Leggendo il vostro programma emergono posizioni molto critiche rispetto alle attuali dinamiche che portano alla formazione dei rabbini. Conferma?
Sì, questo è uno dei punti che riteniamo sia indispensabile affrontare al più presto. L’attuale centralismo romano è insopportabile. Non è pensabile che le comunità paghino la formazione dei rabbanim e che poi questi restino nella Capitale: i rabbini sono un patrimonio di tutta la comunità italiana e non un patrimonio esclusivo di quella romana. Questo atteggiamento va a scapito dell’italianità del nostro rabbinato, caratteristica sulla quale penso dovremmo insistere. Il fatto che una comunità scelga un rabbino straniero è una scelta che può essere anche condivisibile, ma dovrebbe per l’appunto trattarsi di una scelta e non di un obbligo. Quello che chiediamo all’UCEI è di sviluppare attraverso il Collegio Rabbinico programmi per la formazione di futuri rabbini che siano in grado di soddisfare le esigenze delle realtà numericamente minori.

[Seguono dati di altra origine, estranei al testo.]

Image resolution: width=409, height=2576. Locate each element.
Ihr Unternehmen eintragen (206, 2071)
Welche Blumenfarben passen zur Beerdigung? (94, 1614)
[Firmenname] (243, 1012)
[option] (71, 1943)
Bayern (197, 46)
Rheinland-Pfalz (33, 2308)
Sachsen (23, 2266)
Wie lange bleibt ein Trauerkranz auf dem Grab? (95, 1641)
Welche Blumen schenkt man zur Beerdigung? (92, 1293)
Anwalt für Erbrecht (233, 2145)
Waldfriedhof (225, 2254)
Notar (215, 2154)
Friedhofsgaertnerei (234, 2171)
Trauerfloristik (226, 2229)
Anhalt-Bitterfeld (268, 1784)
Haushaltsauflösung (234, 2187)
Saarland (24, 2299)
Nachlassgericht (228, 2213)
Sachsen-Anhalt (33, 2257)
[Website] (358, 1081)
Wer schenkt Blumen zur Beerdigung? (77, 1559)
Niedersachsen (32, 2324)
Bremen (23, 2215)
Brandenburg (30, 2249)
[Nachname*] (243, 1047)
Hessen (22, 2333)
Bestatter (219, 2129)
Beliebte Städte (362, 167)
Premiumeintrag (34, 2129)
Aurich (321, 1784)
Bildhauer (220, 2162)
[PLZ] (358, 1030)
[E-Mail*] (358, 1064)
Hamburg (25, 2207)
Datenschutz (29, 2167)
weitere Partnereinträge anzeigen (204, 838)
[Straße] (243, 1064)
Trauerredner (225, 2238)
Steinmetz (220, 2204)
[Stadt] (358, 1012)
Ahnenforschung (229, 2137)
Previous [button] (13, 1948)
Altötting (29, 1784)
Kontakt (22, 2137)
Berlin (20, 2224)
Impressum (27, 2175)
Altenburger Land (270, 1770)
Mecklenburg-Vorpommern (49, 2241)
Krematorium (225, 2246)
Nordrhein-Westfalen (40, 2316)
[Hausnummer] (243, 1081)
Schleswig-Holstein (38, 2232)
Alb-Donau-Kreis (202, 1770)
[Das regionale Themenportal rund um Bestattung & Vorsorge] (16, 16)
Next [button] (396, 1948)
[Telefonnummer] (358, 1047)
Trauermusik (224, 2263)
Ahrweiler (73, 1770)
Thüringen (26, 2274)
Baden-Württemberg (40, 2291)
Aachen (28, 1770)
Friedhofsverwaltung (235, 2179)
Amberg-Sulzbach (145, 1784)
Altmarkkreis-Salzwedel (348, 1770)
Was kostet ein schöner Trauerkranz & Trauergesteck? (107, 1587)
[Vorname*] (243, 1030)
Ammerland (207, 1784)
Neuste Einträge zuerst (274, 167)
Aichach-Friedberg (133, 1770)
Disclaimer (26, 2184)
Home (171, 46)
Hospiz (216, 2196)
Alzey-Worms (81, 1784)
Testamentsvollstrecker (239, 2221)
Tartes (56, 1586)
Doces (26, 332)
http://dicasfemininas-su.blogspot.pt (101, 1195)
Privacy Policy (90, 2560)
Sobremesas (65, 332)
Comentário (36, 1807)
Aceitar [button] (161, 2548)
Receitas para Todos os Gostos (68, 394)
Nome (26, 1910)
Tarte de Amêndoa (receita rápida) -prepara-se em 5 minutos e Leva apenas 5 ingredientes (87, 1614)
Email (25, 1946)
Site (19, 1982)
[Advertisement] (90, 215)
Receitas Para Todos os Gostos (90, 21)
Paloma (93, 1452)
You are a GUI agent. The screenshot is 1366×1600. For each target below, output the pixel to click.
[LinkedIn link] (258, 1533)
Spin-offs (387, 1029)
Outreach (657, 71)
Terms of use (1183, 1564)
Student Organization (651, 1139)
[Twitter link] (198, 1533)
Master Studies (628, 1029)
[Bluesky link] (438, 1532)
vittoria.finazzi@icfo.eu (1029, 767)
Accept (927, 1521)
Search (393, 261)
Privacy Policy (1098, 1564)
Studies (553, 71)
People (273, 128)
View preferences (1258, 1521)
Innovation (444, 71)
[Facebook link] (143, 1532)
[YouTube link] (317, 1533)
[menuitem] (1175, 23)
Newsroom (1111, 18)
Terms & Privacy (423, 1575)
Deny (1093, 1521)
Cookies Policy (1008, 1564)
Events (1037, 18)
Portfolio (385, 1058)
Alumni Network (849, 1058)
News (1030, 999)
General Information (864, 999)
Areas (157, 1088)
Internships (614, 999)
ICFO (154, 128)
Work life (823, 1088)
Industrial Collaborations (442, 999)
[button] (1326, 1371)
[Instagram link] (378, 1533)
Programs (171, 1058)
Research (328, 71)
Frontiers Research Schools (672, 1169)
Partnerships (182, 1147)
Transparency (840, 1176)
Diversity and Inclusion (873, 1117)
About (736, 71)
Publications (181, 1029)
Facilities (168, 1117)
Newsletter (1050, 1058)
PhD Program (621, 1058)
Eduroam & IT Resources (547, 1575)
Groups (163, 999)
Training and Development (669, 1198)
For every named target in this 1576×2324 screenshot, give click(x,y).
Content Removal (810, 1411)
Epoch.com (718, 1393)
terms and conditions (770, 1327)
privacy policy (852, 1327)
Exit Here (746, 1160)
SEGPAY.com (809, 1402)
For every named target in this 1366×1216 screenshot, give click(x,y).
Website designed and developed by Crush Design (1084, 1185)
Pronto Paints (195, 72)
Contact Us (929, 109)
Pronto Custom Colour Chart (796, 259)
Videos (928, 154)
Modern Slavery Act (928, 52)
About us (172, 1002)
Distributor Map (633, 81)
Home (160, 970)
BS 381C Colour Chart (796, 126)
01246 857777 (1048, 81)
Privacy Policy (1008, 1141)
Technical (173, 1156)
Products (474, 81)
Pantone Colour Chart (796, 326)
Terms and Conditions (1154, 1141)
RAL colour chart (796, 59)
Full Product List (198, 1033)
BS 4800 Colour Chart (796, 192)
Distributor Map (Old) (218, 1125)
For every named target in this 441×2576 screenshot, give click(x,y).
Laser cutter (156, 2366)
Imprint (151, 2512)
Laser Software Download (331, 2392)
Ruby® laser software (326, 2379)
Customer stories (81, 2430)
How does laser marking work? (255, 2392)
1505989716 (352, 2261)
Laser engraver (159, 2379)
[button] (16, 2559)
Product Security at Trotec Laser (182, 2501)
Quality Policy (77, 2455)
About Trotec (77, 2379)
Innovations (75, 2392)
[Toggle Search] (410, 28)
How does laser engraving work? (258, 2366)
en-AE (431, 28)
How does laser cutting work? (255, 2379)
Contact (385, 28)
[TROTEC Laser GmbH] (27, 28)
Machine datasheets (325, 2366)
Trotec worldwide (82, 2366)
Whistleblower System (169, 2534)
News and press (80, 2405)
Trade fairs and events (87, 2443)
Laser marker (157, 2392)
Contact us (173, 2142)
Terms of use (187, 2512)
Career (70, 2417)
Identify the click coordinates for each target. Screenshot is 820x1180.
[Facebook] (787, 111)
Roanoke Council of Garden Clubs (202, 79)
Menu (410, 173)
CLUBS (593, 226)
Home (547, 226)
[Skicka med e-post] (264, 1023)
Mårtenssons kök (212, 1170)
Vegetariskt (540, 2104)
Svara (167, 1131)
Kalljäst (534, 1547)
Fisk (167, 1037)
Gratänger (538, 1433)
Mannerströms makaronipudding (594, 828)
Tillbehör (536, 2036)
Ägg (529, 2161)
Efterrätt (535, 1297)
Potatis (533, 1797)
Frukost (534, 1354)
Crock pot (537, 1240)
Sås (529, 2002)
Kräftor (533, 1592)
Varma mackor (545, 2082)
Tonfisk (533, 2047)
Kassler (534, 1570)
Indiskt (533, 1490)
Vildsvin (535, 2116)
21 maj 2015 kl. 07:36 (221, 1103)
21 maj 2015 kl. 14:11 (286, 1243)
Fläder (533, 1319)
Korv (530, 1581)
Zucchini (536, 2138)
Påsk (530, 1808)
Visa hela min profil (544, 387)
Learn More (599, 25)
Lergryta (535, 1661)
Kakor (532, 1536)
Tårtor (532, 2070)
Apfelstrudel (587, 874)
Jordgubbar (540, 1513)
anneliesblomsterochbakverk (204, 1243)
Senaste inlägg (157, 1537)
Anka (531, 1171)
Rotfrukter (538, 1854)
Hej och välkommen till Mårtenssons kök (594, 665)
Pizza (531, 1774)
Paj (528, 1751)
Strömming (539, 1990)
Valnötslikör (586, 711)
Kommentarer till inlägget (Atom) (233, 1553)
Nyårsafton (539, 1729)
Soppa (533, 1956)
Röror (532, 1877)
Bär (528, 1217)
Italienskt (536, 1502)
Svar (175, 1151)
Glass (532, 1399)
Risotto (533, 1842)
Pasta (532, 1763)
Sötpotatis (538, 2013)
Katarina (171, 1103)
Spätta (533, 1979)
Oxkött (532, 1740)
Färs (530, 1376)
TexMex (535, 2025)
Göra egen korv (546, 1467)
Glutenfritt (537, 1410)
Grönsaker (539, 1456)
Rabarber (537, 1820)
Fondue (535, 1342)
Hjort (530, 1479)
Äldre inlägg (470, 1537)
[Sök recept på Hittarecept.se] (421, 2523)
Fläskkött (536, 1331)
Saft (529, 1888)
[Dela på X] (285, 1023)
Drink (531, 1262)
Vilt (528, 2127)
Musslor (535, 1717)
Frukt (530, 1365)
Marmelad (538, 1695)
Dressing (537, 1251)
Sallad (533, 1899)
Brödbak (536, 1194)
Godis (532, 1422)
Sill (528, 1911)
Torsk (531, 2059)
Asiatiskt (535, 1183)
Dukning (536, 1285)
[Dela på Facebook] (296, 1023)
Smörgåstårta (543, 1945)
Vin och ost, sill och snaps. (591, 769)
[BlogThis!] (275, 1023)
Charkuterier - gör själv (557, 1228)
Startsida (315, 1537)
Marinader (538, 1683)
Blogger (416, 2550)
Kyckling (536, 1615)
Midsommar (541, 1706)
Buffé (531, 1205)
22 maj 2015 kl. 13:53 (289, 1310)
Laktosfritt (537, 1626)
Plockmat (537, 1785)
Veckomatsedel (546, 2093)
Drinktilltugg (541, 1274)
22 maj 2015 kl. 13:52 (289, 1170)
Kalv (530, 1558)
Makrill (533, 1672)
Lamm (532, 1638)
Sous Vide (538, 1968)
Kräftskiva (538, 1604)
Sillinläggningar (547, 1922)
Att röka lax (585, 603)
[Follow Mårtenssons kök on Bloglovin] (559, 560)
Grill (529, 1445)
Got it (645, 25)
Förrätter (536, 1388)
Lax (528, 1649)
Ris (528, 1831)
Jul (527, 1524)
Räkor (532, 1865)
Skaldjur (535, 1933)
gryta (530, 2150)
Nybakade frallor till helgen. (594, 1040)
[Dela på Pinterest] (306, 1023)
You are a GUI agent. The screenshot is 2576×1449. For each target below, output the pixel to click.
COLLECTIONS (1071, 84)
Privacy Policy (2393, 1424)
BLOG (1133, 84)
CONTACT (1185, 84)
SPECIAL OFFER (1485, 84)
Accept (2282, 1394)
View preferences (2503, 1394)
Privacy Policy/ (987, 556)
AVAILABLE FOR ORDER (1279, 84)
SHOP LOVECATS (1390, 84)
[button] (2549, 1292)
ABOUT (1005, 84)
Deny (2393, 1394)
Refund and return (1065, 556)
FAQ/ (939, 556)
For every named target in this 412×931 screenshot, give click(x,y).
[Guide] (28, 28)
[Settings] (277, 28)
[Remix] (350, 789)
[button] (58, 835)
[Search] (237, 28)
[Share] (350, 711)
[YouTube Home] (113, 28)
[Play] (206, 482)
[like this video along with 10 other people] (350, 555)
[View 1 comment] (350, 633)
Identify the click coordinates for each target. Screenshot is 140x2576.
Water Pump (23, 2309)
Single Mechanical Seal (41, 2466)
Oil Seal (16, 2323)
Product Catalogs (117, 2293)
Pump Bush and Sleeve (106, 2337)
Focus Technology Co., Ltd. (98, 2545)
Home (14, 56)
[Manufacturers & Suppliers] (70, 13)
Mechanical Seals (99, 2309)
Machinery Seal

È una richiesta che vale in generale: l’UCEI deve essere fattivamente una Unione di tutte le comunità. La concentrazione nei grandi centri è sbagliata, la via da percorrere è quella di un sano federalismo comunitario.
Altri punti che ritenete prioritari?
La diffusione della cultura e dell’informazione, sia interna che esterna. È importante dare continuità agli strumenti predisposti dall’attuale Consiglio per realizzare opportunità di formazione e informazione ebraica, prendendo come modello di riferimento l’esperienza molto positiva della newsletter l’Unione Informa e del mensile Pagine Ebraiche che sono ottimi strumenti di confronto e che hanno aperto nuovi fronti di comunicazione. Un’altra questione di grande importanza riguarda la kasherut. L’Unione dovrebbe attivarsi per migliorare la distribuzione dei prodotti kasher anche nelle piccole e medie comunità, impegnandosi ad abbassarne il prezzo d’acquisto, spesso irragionevole e fuori dalla portata delle tasche di molti. Sul piano internazionale vorremmo inoltre promuovere scambi politici tra Italia e Israele in modo da sconfiggere il pregiudizio anti-israeliano, sostenendo allo stesso tempo le iniziative che portino a una risoluzione del conflitto mediorientale con il raggiungimento di una pace giusta e duratura e con la messa in sicurezza dello Stato di Israele e dei suoi abitanti.